步驟2:處理細胞懸液,從37℃水浴中取出凍存管,打開蓋子,用吸管吸出細胞懸液,將其加入離心管中,并滴加10倍以上的培養液,然后混勻。
步驟3:離心,進行1,000 rpm,5分鐘的離心。
步驟4:調整細胞密度,棄去上清液,加入含10%小牛血清的培養液以重懸細胞。進行計數,調整細胞密度后,將其接種到培養瓶中,并置于37℃培養箱中,靜置培養。
步驟5:繼續培養,次日更換一次培養液,繼續進行培養。
細胞凍存、復蘇注意事項
1. 確保細胞狀態良好:在凍存之前,確保細胞具有良好的形態,并且沒有污染。
2. 選擇適合的凍存液:根據細胞類型選擇合適的凍存液,并按照相應的操作規程進行細胞的凍存。
3. 控制細胞密度:要控制好細胞的密度,避免過低或過高影響凍存效果。不同的凍存液針對不同細胞有適當的凍存密度范圍,以確保細胞在冷凍和復蘇過程中的存活率。
4.盡快冷凍:細胞懸液加入凍存液后盡量短時間在常溫放置,因為常溫下DMSO對細胞會造成損傷。建議盡快通過程序降溫或一步法等方式進行細胞的冷凍保存。
5. 合理存放:細胞長期存放在-80℃冰箱時,建議靠冰箱內側放置樣本,避免開關冰箱導致溫度不穩定影響細胞保存效果。
6. 檢測存活率:細胞凍存后應取出一管進行復蘇,并檢測細胞的存活率。為穩妥起見,可在細胞凍存半年后進行復蘇培養,并觀察細胞生長情況后繼續凍存。

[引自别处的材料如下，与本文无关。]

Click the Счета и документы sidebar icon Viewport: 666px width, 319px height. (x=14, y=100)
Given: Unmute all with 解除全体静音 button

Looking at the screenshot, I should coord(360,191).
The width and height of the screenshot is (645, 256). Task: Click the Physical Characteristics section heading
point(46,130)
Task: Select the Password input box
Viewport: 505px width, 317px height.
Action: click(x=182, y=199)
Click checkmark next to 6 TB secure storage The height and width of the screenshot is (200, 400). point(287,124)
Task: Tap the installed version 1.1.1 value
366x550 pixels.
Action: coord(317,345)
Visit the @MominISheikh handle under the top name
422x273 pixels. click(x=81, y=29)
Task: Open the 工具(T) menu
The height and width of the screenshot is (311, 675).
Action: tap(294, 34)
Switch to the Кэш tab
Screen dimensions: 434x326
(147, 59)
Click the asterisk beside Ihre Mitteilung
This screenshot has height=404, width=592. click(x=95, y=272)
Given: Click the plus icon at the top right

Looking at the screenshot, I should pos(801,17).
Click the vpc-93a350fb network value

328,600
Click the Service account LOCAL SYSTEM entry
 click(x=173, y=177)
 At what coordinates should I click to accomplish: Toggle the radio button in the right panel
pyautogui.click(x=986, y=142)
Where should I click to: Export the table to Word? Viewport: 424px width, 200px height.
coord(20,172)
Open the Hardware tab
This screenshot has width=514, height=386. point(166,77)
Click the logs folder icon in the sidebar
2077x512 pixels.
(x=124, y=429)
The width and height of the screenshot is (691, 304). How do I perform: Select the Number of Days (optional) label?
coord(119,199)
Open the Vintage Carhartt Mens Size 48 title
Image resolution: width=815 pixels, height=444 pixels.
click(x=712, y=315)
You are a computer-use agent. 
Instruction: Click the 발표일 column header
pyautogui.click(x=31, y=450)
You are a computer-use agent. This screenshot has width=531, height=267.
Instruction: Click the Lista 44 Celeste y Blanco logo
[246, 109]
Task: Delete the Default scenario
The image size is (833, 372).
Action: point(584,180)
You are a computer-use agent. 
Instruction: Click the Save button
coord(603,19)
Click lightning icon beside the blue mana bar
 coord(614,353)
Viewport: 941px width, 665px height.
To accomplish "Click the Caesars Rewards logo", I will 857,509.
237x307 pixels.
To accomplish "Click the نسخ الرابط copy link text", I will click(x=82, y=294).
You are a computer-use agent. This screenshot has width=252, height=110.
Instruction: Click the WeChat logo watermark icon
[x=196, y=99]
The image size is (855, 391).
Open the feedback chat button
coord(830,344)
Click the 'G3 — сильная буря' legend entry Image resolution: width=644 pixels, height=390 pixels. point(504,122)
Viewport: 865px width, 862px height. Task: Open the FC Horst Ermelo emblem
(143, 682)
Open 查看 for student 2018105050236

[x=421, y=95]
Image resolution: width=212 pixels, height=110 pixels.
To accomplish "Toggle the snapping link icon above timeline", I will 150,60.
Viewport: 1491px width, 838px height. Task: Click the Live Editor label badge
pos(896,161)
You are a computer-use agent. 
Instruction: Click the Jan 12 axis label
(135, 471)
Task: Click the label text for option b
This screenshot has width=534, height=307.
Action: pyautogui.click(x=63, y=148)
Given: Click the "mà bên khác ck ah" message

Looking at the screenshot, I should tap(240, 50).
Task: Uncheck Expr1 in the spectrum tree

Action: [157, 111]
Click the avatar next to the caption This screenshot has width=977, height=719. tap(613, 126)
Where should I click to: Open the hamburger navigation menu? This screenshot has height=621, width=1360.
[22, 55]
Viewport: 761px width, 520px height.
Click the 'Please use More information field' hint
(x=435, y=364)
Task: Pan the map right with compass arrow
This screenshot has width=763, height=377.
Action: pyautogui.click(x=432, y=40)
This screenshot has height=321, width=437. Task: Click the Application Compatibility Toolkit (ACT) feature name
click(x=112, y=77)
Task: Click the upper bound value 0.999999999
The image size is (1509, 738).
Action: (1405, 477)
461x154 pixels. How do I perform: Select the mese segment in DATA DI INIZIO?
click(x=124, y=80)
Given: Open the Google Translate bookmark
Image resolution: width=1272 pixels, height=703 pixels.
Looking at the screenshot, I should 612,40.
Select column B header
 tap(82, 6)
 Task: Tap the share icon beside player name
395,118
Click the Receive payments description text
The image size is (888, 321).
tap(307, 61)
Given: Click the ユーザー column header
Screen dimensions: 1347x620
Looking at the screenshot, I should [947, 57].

7. 溫和解凍:使用適當的方法解凍細胞,如將凍存管放入37°C的水浴中直至完全解凍。避免使用高溫或暴露時間過長的方法,以減少DMSO對細胞的毒性作用。
8. 勻速搖晃:細胞融解過程應勻速、均一地搖晃以加速融解,同時避免流體剪切力對細胞的損傷。
9.盡快去除DMSO:已融解的凍存細胞應盡快在常溫下存放,并盡快離心去除DMSO。